# Thread: what is the appropriate approach?

1. ## what is the appropriate approach?

In a game, two players A and B shoot a target (both to the same target). Suppose that shooters are independent and the probability of (successful) shooting to target is relatively, pA and pB. If A shoots the target (successfully) before B, how much is it probable that A is the starter of the game?

PS. would you please first give your opinion about the appropriate approach and why you choose that?

probability models(distributions)

Markov chains
non-frequentist approaches like Bayesian solutions, or other things!

2. Originally Posted by alv
In a game, two players A and B shoot a target (both to the same target). Suppose that shooters are independent and the probability of (successful) shooting to target is relatively, pA and pB. If A shoots the target (successfully) before B, how much is it probable that A is the starter of the game?
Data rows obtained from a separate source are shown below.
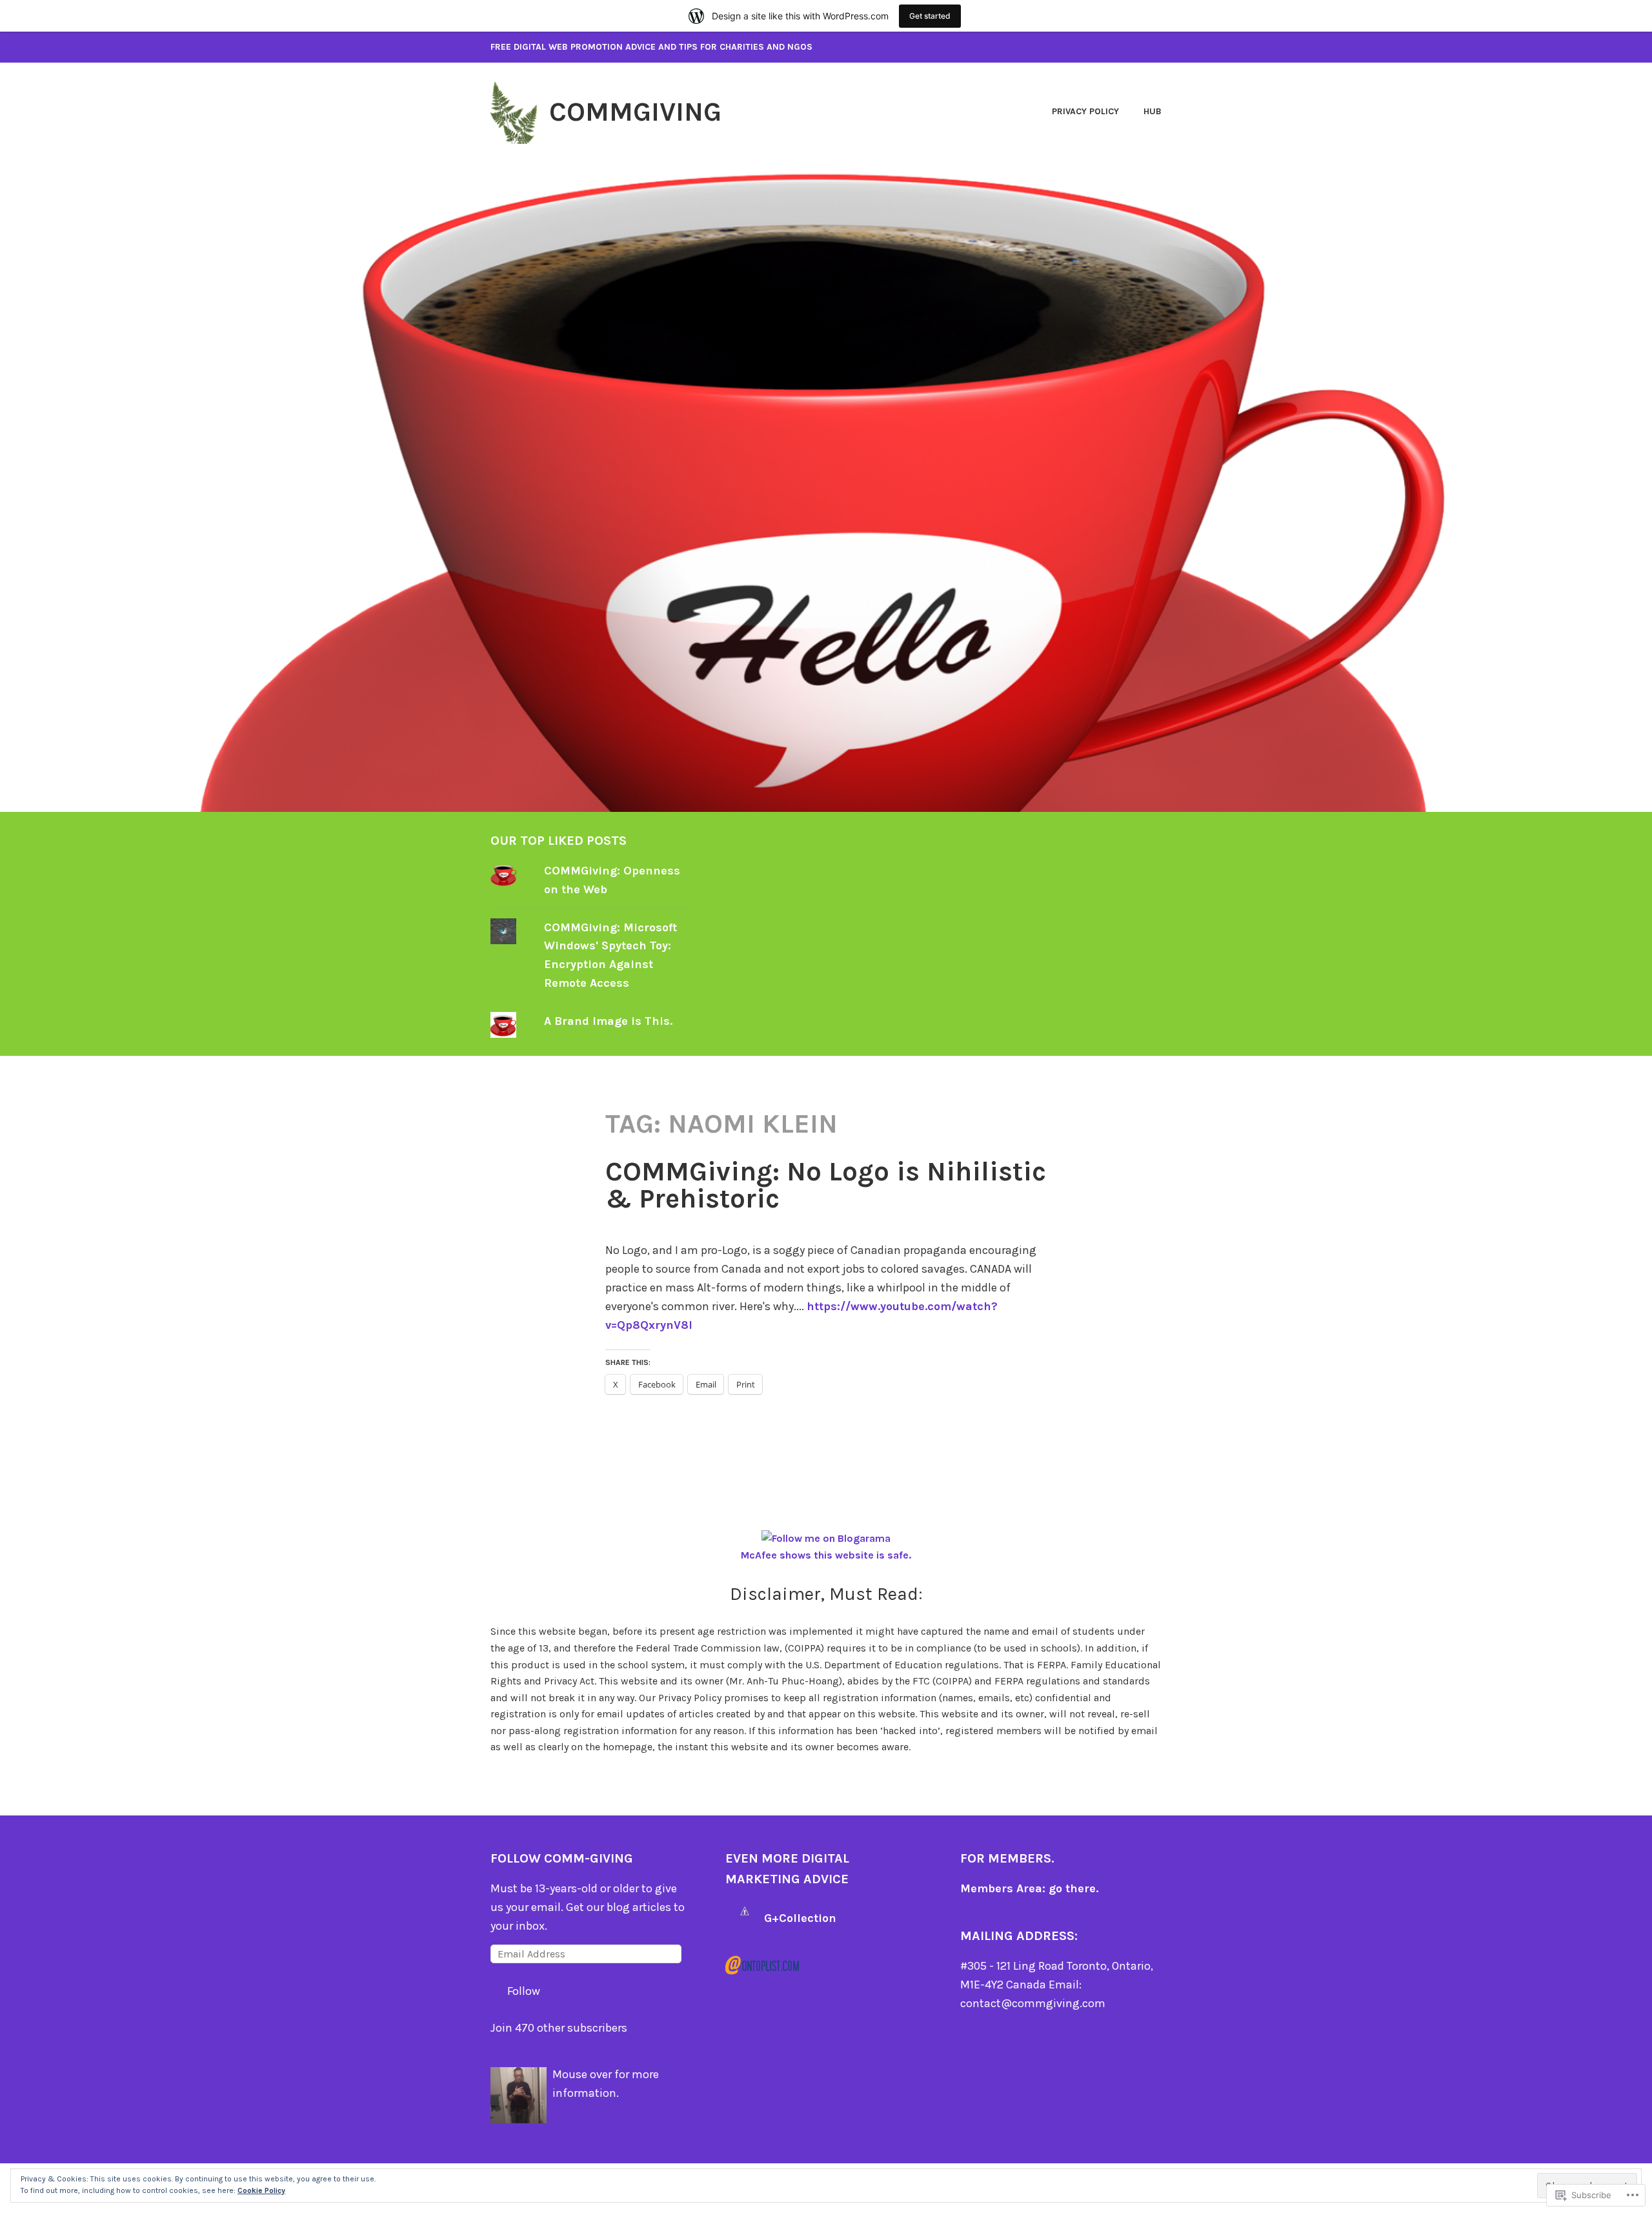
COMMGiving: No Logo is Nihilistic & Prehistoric (825, 1185)
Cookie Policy (261, 2190)
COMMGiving (635, 112)
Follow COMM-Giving (561, 1858)
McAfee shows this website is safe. (826, 1555)
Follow (523, 1991)
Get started (930, 16)
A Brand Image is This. (608, 1021)
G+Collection (800, 1918)
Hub (1152, 111)
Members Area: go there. (1029, 1888)
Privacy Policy (1085, 111)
PS. would you please first give your opinion about the appropriate approach and why you choose that?

probability models(distributions)
Markov chains
non-frequentist approaches like Bayesian solutions, or other things!
You want Pr(A starts | A wins).

This suggests Bayes Theorem: Pr(A starts | A wins) = Pr(A starts and A Wins)/Pr(A wins).

Pr(A wins) = Pr(A starts and A wins) + Pr(B starts and A wins).

The calculation of two probabilities is suggested. Let $q = (1 - p_A)(1 - p_B)$. Then:

Pr(A starts and A wins) = $p_A + q p_A + q^2 p_A + ..... = p_A (1 + q + q^2 + ....) = p_A \left( \frac{1}{1-q}\right) = \frac{p_A}{1-q}$.

Pr(B starts and A wins) = $(1-p_B)p_A + q (1-p_B) p_A + q^2 (1-p_B) p_A + ..... = (1-p_B) p_A (1 + q + q^2 + ....)$ $= \frac{(1-p_B)p_A}{1-q}$.

Therefore Pr(A starts | A wins) = $\frac{1}{2 - p_B}$.

Note: If $p_B = 0$ then Pr(A starts | A wins) = 1/2, as you'd expect. If $p_B = 1$ then Pr(A starts | A wins) = 1, as you'd expect. If $p_B = \frac{1}{2}$ then Pr(A starts | A wins) = $\frac{2}{3}$, as you'd expect.